Problem to solve: Turn the listing below into a numbered list, one line per item, leaving out any blank lines.

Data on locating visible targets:
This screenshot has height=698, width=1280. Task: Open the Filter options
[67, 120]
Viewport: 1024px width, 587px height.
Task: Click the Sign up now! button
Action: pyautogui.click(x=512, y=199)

Answer to the problem:
1. This screenshot has height=698, width=1280. Task: Open the Filter options
2. [67, 120]
3. Viewport: 1024px width, 587px height.
4. Task: Click the Sign up now! button
5. Action: pyautogui.click(x=512, y=199)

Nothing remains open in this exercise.